There are many associated injuries with Colles' fractures. The median nerve is the most commonly injured and is usually impinged on by the angulation of fragments. Proximal radioulnar joint subluxation or dislocation may also occur, making examination of the elbow important. Carpal fractures, flexor tendon injuries, and ulnar nerve impingement may also be found.

Colles' fractures are associated with a 20% to 30% incidence of complications, including median and ulnar nerve impairment, extensor pollicus longus tendon rupture, post-reduction swelling with development of compartment syndrome, stiffness, cosmetic defects, malunion or nonunion, and chronic pain. Early reduction is key to avoiding these problems. Only patients with fractures that are totally extra-articular and have minimal angulation should be discharged without orthopedic consultation. Ice, analgesia, and a double sugar-tong splint with the wrist in 15 degrees flexion and 15 degrees ulnar deviation are appropriate initial treatment for this group of patients. Urgent orthopedic follow-up is important, however. All other patients need emergent orthopedic consultation for reduction and probable surgical intervention.

Flexion-type distal radial fractures. These are called reverse Colles' fractures because they occur in the same distribution but have volar displacement of the distal fragments. (They are also known as Smith's fractures.) They tend not to have ulnar involvement. The mechanism of injury is a fall on a dorsiflexed wrist or a direct blow to a closed fist with the wrist slightly flexed. The radial artery and median nerve can be injured on occasion and should be examined.
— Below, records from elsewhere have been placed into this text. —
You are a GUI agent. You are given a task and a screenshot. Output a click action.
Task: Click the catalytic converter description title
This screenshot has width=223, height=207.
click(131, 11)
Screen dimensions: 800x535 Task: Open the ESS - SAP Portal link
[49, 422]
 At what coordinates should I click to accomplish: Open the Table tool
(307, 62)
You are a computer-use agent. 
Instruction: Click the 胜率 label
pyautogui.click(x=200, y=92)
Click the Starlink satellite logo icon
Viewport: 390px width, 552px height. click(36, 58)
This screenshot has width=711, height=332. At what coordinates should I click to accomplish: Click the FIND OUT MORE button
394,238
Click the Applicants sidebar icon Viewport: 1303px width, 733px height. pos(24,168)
These fractures tend to be highly unstable, and most will require reduction under anesthesia with subsequent pinning. Treatment includes ice, analgesia, and immobilization in a long-arm anteroposterior or double sugar-tong splint. Emergent orthopedic consultation is always advised. Smith's fractures tend to do very well once reduction is maintained, but some may involve tendon damage or arthritis.

Push-off-type distal radial fractures. These are Barton's and Hutchinson's fractures, both of which are considered intra-articular. Barton's fracture involves the dorsal rim of the distal radius and typically results from extreme dorsiflexion of the wrist. On the lateral wrist x-ray, a triangular fragment will be visible dorsally. Sensory branches of the radial nerve may be injured, with subsequent paresthesias over the corresponding areas of distribution. Other associated injuries include carpal bone fracture or dislocation.
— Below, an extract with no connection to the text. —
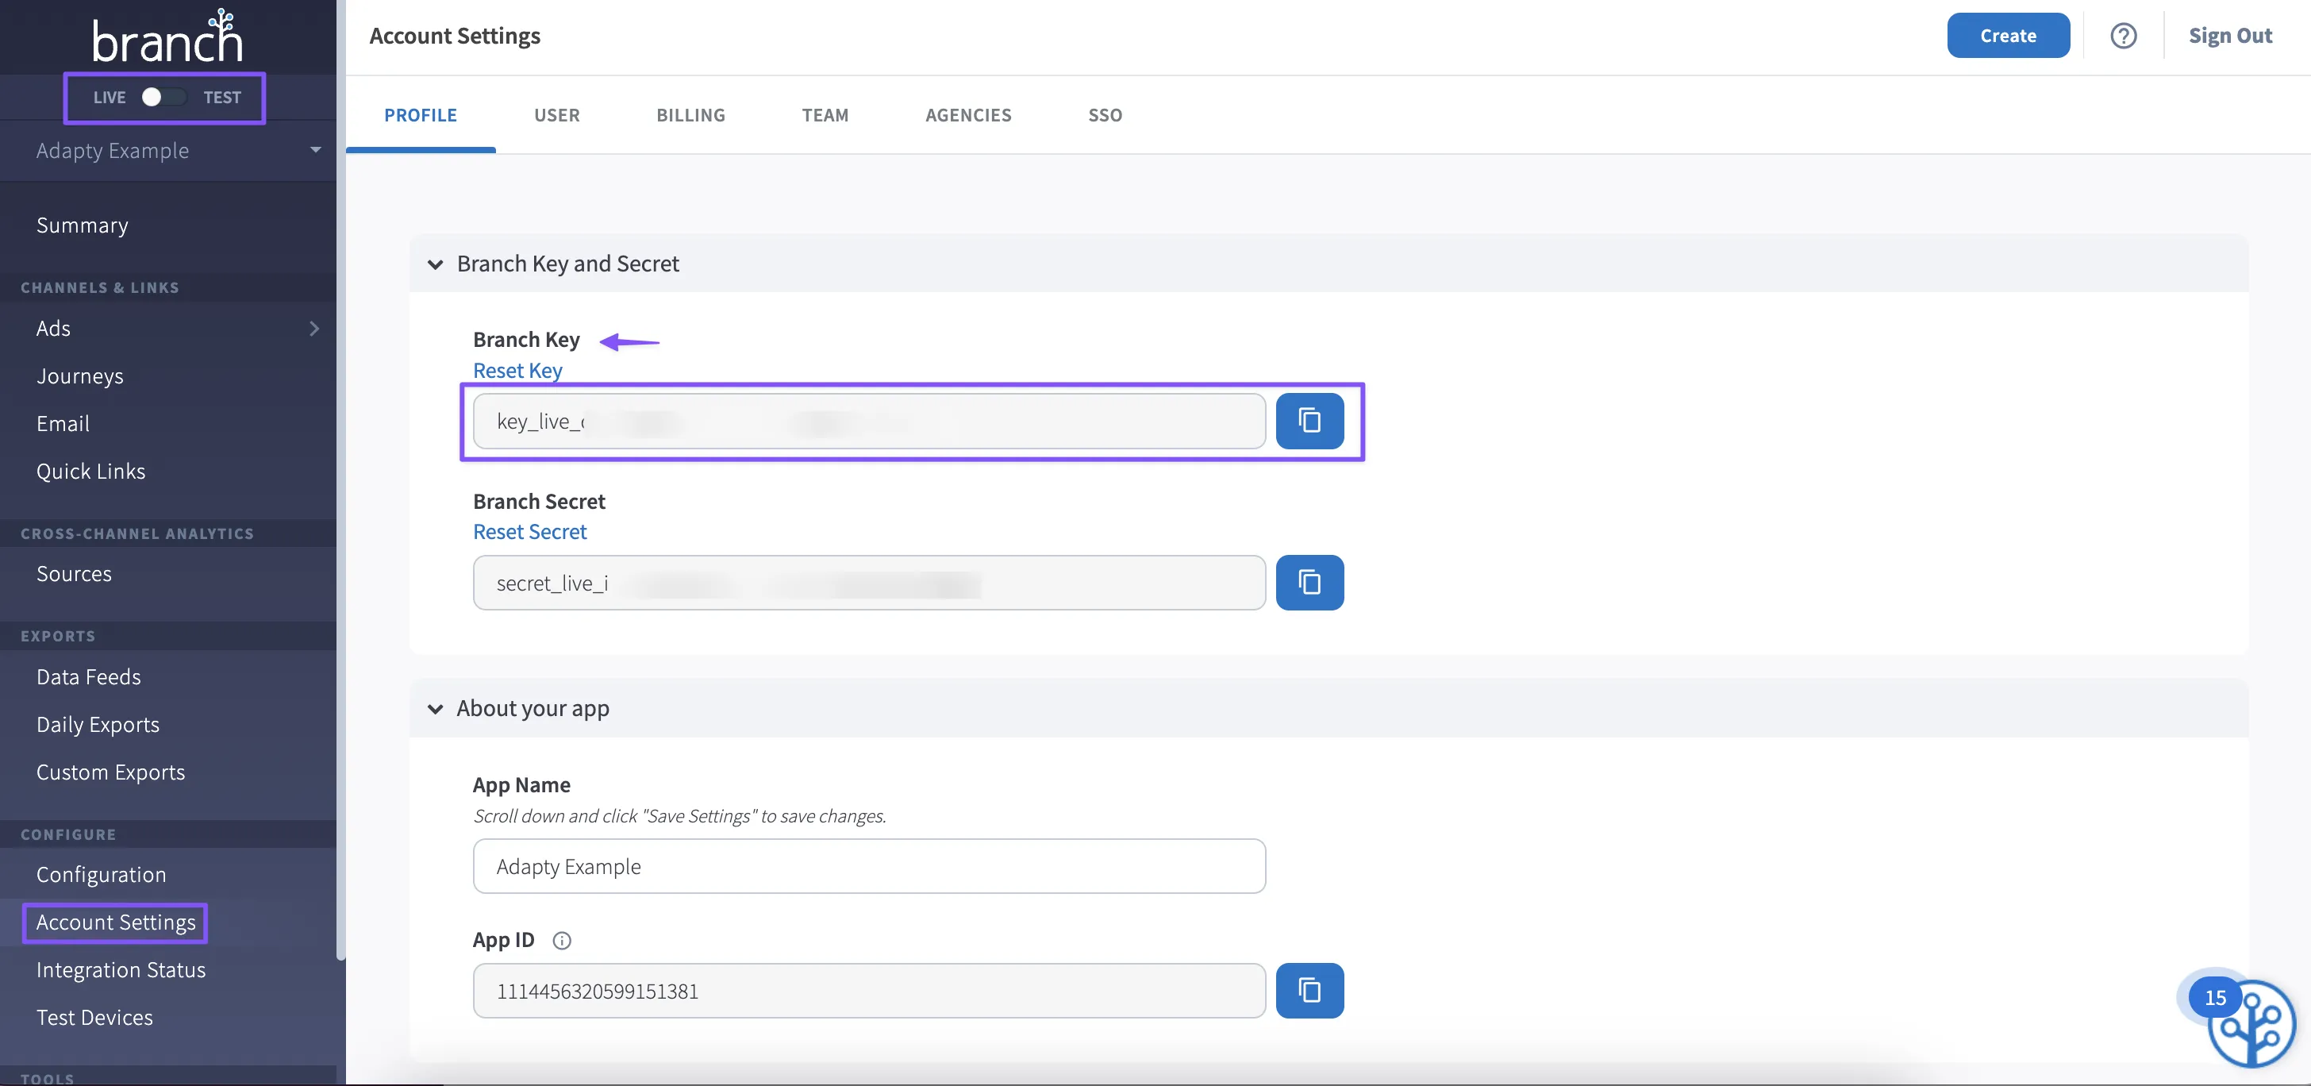Switch to the TEAM tab

pos(824,115)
Nondisplaced Barton's fractures can be treated with ice, analgesia, immobilization with a double sugar-tong splint, and orthopedic follow-up. Displaced fractures need reduction and immobilization and should have emergent orthopedic consultation; open reduction and internal fixation are usually required. The most common complication is arthritis.
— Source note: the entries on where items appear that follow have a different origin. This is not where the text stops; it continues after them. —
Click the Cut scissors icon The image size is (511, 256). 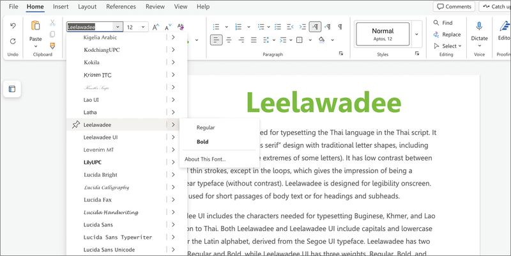tap(52, 23)
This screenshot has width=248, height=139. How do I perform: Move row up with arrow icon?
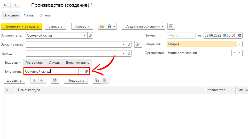point(34,80)
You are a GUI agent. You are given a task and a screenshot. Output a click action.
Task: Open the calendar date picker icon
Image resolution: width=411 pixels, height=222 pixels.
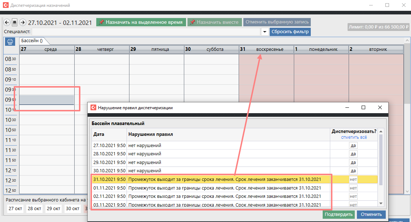pyautogui.click(x=15, y=22)
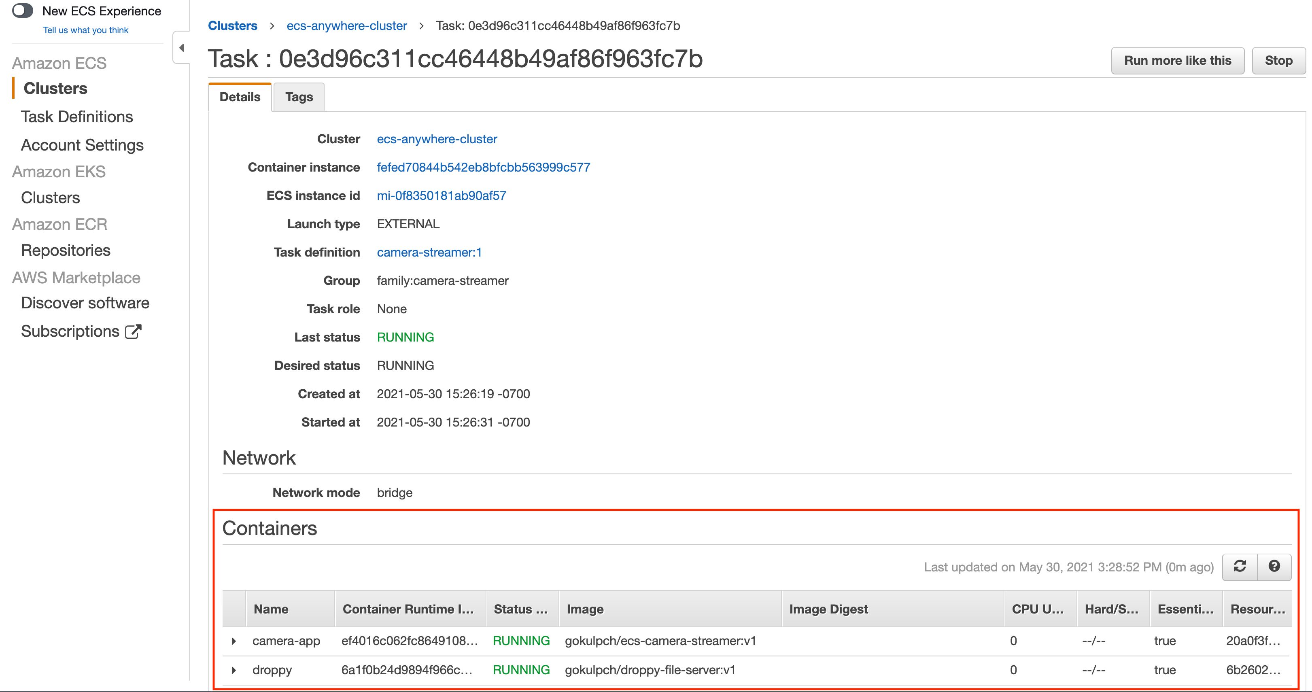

Hutchinson's fracture is a radial styloid fracture. The mechanism of injury here is a fall on an outstretched hand, in which the force is transmitted up the scaphoid and out the radial styloid. It is therefore common to see associated scaphoid fractures and scapholunate dislocation with this fracture. Treatment includes ice, analgesia, immobilization in a thumb spica or double sugar-tong splint, and orthopedic follow-up. Displaced or unstable fractures may require fixation.

PRESERVING MOBILITY AND FUNCTION

The arm and forearm provide the human body with enormous mobility and function. Fractures in this area are common and can result in significant disability. A clear understanding of the anatomy, mechanism of injury, and associated complications are essential for all physicians, since appropriate initial management is key to full recovery of function.